## [TAREFA CURTA A]
Extraia, sem mudar nada, as linhas do material fornecido, tudo desde a linha que contém "At what coordinates should I click to accomplish: Open the" até à última dessas linhas.

## [TEXTO DA PÁGINA]
As últimas horas
Se a estreia literária de Rui Maurício (n.
1967) somasse mais ironias e sarcasmos aos que a sua fértil imaginação
nos vai passando ao longo das páginas em que faz espraiar três histórias
distintas - ou, pelo menos, complementares -, talvez ficasse legitimado
o recurso a uma palavra de ordem, velhinha de 40 anos, no mínimo,
presumivelmente lançada pelos "anarcas" da época: "Tudo tem um fim, só a
salsicha é que tem dois." Se há um nó, corredio mas impossível de
desatar, a ligar os três andamentos de Com O Fim à Vista, ele traduz-se
na omnipresença da morte. Que pode aparecer como fonte de novas
angústias, como resolução para o desgaste provocado pelas insípidas
rotinas ou como redenção para uma vida passada a sentenciar os outros,
porventura de forma leviana, quase sempre de forma parcelar.
Fica
entendido, daqui em diante, que não há grandes probabilidades, até em
função da escolha deste momento determinante e terminal, de nos
defrontarmos com quadros de leveza pitoresca, mesmo que, logo ao
primeiro impacto, haja um protagonista a defrontar-se com Deus e com o
Diabo, com os anjos e a reencarnação. Pouco importa, aliás, se o autor
deixa escapar algumas reflexões contra aquilo que parece considerar o
maniqueísmo de uma só alternativa, entre Bem e Mal, ou contra as balizas
que essa dicotomia radical pode colocar na liberdade humana de
raciocínio e de conduta. O mais interessante de A Dúvida (primeiro dos
três compassos do livro) parece morar na circunstância de um ateu
convicto, capaz de escrever ensaios sobre o assunto, ter uma hesitação
(ia a escrever "fatal", mas haverá provavelmente formas menos equívocas
para a classificar) à hora da morte - e se, afinal, Deus e o seu
antagonista existem mesmo? Com essa singela reticência, Tobias,
protagonista e defunto, vê-se forçado a uma série trabalhosa e criativa
de diligências para conseguir "permissão" para reencarnar e voltar a
morrer, dessa vez sem entreabrir a porta da incerteza. O conto,
equilibrado, oscila entre a profundidade e a ingenuidade, acabando por
nos convocar para "companheiros de estrada" numa viagem que remete para
algumas das grandes questões da existência dos homens e,
particularmente, para o mistério que permanece sobre o período post
mortem.

## [MATERIAL FORNECIDO]

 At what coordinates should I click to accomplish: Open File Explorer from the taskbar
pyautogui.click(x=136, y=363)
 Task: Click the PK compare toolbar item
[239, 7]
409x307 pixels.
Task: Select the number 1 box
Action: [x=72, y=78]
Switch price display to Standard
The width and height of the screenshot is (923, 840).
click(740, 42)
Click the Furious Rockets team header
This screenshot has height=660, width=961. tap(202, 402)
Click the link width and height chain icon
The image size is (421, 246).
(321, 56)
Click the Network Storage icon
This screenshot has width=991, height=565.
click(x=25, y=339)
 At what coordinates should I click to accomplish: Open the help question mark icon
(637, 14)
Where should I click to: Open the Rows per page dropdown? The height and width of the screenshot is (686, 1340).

## [TAREFA CURTA B]
Na crítica ao livro, enumere todas as formas como a morte pode aparecer.

## [RESPOSTA CERTA A]
 At what coordinates should I click to accomplish: Open the help question mark icon
(637, 14)
Where should I click to: Open the Rows per page dropdown? The height and width of the screenshot is (686, 1340).

## [RESPOSTA CERTA B]
- Como fonte de novas angústias
- Como resolução para o desgaste provocado pelas insípidas rotinas
- Como redenção para uma vida passada a sentenciar os outros